Tiles as Accents: 4 Ways to Use Decorative Tile Surfaces

portuguese ceramic tile

Tiles are incrediblly versatile for floors and walls. But, as accent pieces, you can also rely on tile. Take a look at these four  ways to unlock the potential.


tile accents exterior
European style exterior tile accents. (image: Steffani Cameron)

In North America, we tend to see tiles as being how to cover surfaces intended for heavy use and abuse, like floors, counters, and backsplashes. Here, where I am in Portugal, tiles are considered an essential part of décor, the icing on the cake.

If you’re looking for a way to create a space that stands out from the average room, you might want to do as the Portuguese do, and look a tiling in a whole different way.

Here are four ways to get a different vibe by creating special tile looks.

4 Ideas for Using Tiles as Accents

1. Wainscoting, but tile!

ceramic tile wainscoting
Salerno Ceramic Tile – Impression Series in Blossom / SKU: 15270014

Instead of using wood wainscoting, why not think of a unique tile finish that extends to the same height? Traditionally, wainscoting tends to be used in foyers, stairs, hallways, dining areas, and bathrooms, all for various but similar reasoning.

In eating areas, it’s to protect the wall from chairs being pushed around and banged into plaster. In foyers, it’s to prevent water damage from dripping coats, umbrellas propped against the wall, bags being tossed down, and more. Stairways and halls are high-traffic areas that are traditionally more likely to get dings and scratches.

In all these situations, tiling wouldn’t just do the job too, it’d last for longer, need less upkeep, and work even harder. With the right tiled finish and accent colors in your space, there’s no reason you can’t make it exclaim “Wow!”

2. Tiles chair railing.

Montauk Black slate tile
Cabot Cabots Slate Tiles in Montauk Black / SKU: 15270659

As mentioned above, chair railings prevent chairs from crashing into the wall and leaving dents, chips, and scratches. If you wanted to get the job done with tile, use some great bold ceramic tiles or a nice array of slate to accomplish the same feel but with hardier results.

Finishing a nice 3-to-8-inch band of colored tiles with a nice 1” strip of crown molding would be a departure from the average chair rail while offering greater protection in a dining room or other areas that get heavy use.

3. Creating an accent panel.

porcelain concrete
Salerno Porcelain Tile – Urban Concrete in Dust / SKU: 15191950

Use nice glass tile or funky painted ceramic tiles to create a neat visual accent in any room. It’s very common to see a panel of tile art in this part of the world, usually created with azujelos, the Spanish and Portuguese tiles you’ll often see in blues and whites, among other vivid looks.

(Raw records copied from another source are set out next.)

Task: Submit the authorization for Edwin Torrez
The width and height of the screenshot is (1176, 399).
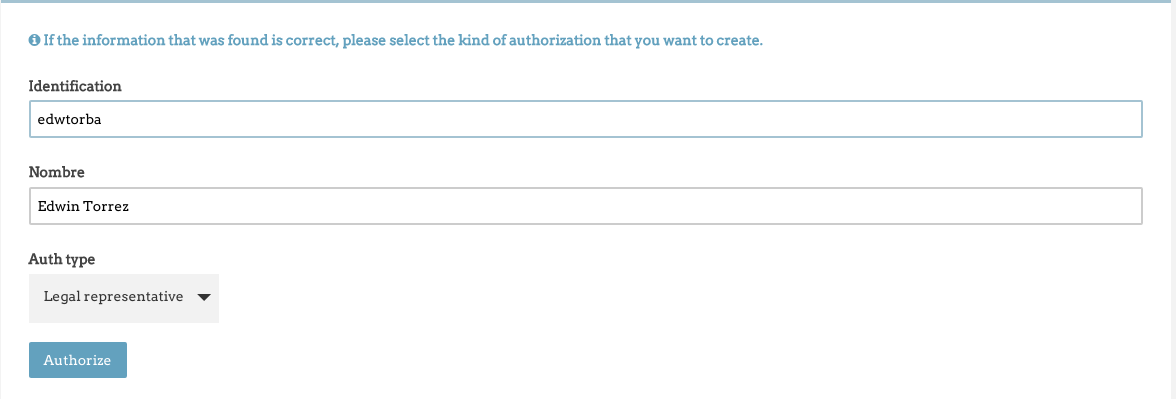Action: click(x=78, y=360)

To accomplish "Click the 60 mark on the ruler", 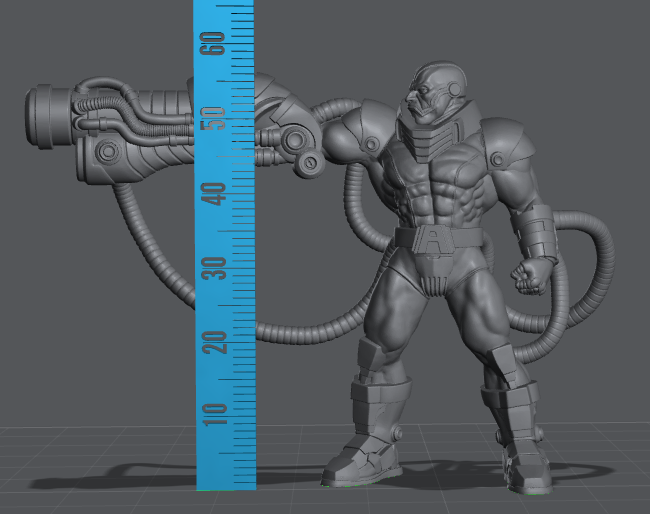I will click(x=214, y=43).
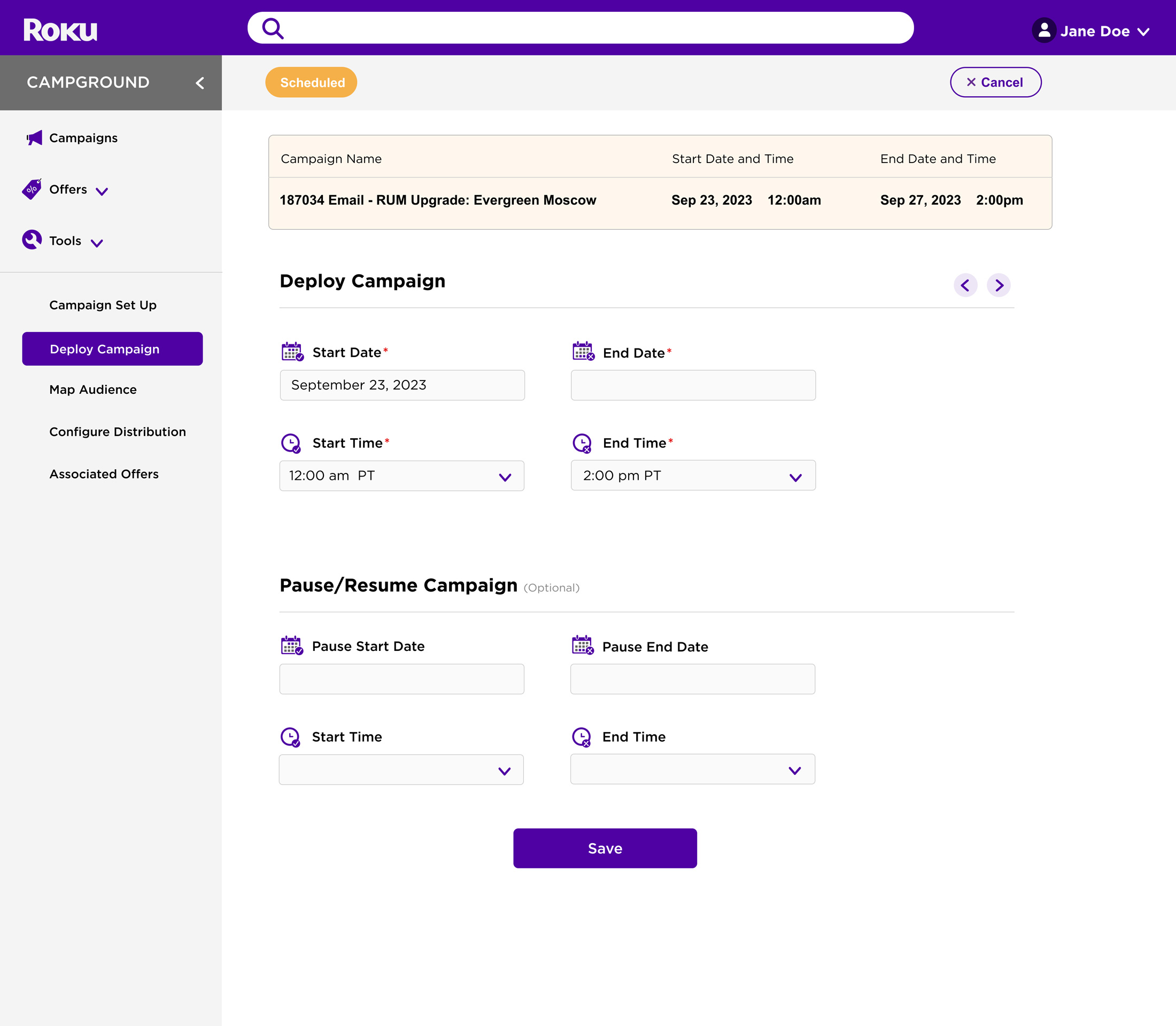This screenshot has width=1176, height=1026.
Task: Click the Tools wrench icon
Action: point(32,240)
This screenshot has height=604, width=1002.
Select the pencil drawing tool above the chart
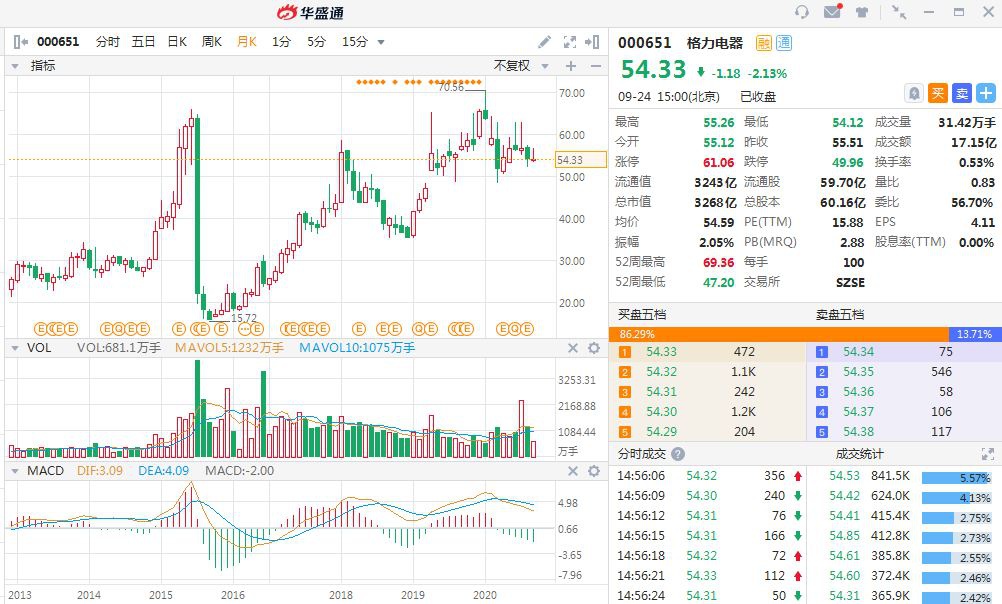[544, 42]
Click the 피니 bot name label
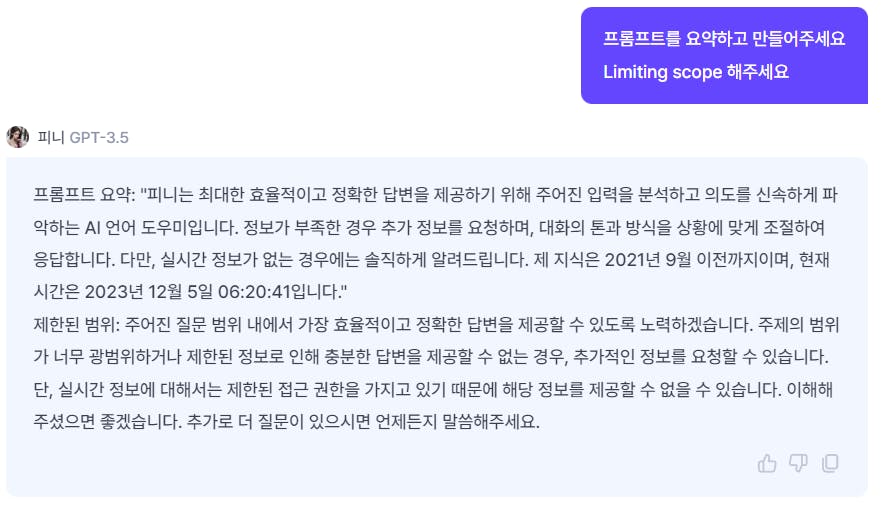 click(x=50, y=138)
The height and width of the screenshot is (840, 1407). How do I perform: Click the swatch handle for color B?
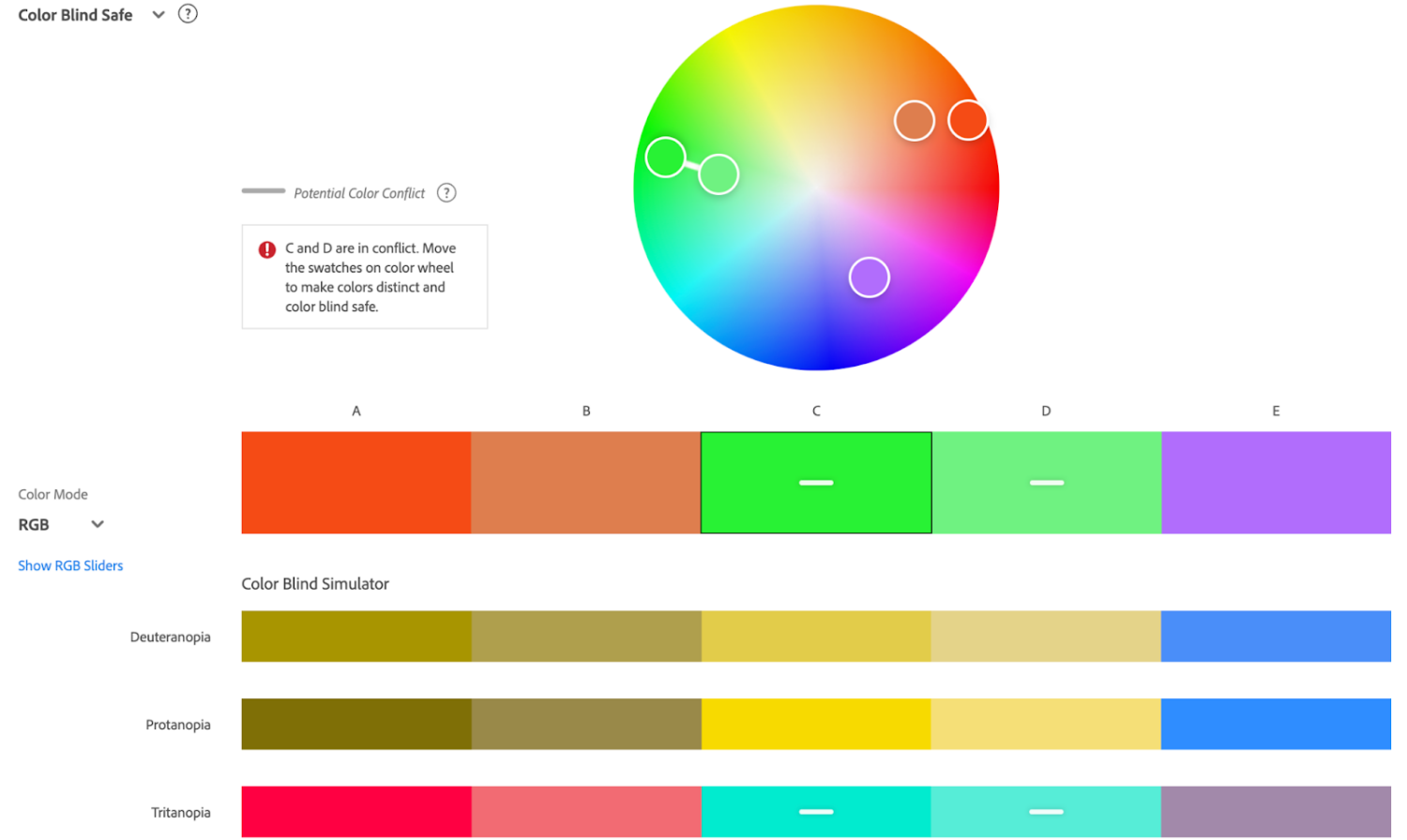click(x=914, y=120)
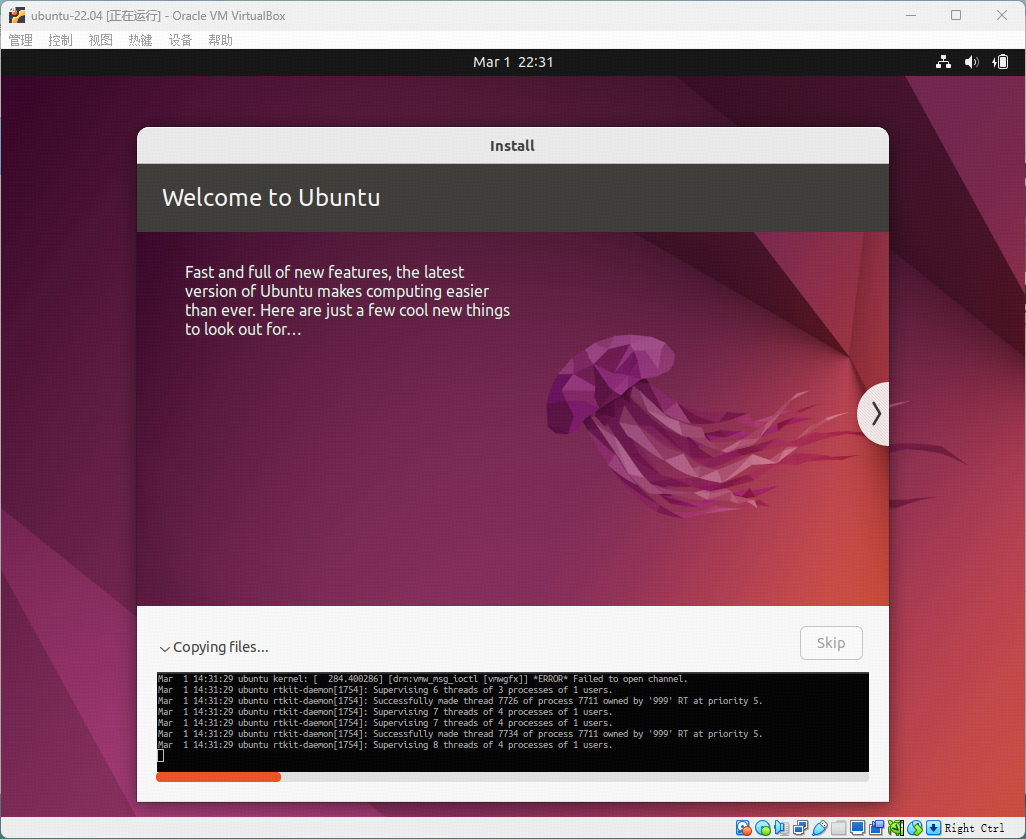Screen dimensions: 1026x839
Task: Advance the slideshow with the right chevron
Action: click(x=876, y=413)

I personally love colored glass tile and think a geometric pattern in a room with nice lighting could look amazing if the right design was employed.

4. Making a stately accent wall.

bathroom tile accent wall porcelain
Cabot Fiore Series Porcelain Tile in Perennial / SKU: 15270081

If you’re going after a high-end look in a room, imagine the impact one wall of tile could have. Think of something like a green marble or a nice travertine. Even a black slate wall in a red dining room would scream drama and provide an incredible backdrop for a room destined for entertaining.

Nice metal lighting features, or a rustic wooden shelf, or even a great piece of art would really pop against a bold accent wall, even in a simple slate finish.

Unusual Applications for Usual Materials

It’s easy to get hung up on the way we’re “supposed” to use building materials, but the reality is, it’s your space, and as long as you’re properly installing the materials, anything goes. Hardwood flooring on the walls, or even the ceiling? Sure, if you’re putting it in right, then we usually just call it “paneling,” right? Same is true of ceramic tiling, marble tiles, slate, travertine, and more.

For unique tiling applications, you might want to look at Portuguese, Spanish, and Mexican décor books, but then you can turn your attentions to materials they might never use, say slates or tiles hailing from Africa, Asia, and other parts of the world.

Look for inspiration, but then go with your gut and put your stamp and personality onto the project. It’ll look great!